Text extract

In relation to our trade with the EU, the Prime Minister in her recent speech called for trade at the UK-EU border to be as frictionless as possible. The EU has agreed, as I mentioned earlier, that tariffs and quotas should be avoided and, in the draft negotiating guidelines published earlier this month, it also agreed to the principle of an EU-UK trade deal. Perhaps that is the answer to the hon. Gentleman’s question. There should also be mutual recognition of products and standards, which is no more than the kind of standard agreement that the UK has with many other countries with which it does not have a free trade agreement—incidentally, I think that that is what is meant by a customs arrangement. It means goods need approval in only one country to meet the required regulatory standards in other countries in normal circumstances.

Although we recognise that certain aspects of trade in services are intrinsically linked to the single market, we should note that services trade has nothing whatsoever to do with being in or out of a customs union, because tariffs are not charged on services. The Prime Minister is right to insist that barriers should be introduced only where absolutely necessary. There is no reason for the EU to prevent UK firms from setting up in the EU as we will continue to allow EU firms to set up here. We should agree on an appropriate labour mobility framework and on the recognition of qualifications to provide for the mobility of skilled labour. The Prime Minister also called for the UK and EU economies to remain closely linked in areas including energy, transport, digital, law, and science and innovation. That is perfectly achievable if there is good will on both sides.

Brief A
State whether each statement below agrees with the passage on UK-EU trade, answering yes or no and quoting the deciding words of the passage: (i) Tariffs are not charged on services. (ii) The EU has rejected the principle of an EU-UK trade deal. (iii) The UK will stop allowing EU firms to set up in the UK.
Brief B
Write the next part of the passage on UK-EU trade, following on from its last sentence.

Supplied material
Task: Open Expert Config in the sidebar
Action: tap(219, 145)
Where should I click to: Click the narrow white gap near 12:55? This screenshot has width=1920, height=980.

Final answer A
(i) Yes: "because tariffs are not charged on services"
(ii) No: "it also agreed to the principle of an EU-UK trade deal"
(iii) No: "as we will continue to allow EU firms to set up here"

Final answer B
The UK is committed to remaining a close friend and neighbour of the EU, and the Prime Minister has made that perfectly clear with a comprehensive economic partnership.

Trade is, of course, of great importance to the economy. In the UK, about 28% of what we produce is sold abroad, and this business activity supports millions of jobs. We also import much of what we consume, and trade allows consumers to access a wider variety of goods, at competitive prices, but the volume of trade is only marginally affected by agreements between countries. Neither the EU nor the UK has a trade agreement with the US, but the US is nevertheless our largest trading partner.

When discussing trade, we must remember that trade agreements are only one factor upon which our economic future depends. How we educate our people, how we regulate our economy, the flexibility of our labour market, and investment in infrastructure, science and technology are far more important to our prosperity than trade agreements. Domestic Government policies have a much bigger impact on economic performance than whether the UK is inside or outside a customs union with the EU. As the hon. Member for Sheffield Central himself pointed out, Germany exports to the rest of the world from within the EU, but with many countries, it does not even have a trade agreement, let alone a customs union agreement.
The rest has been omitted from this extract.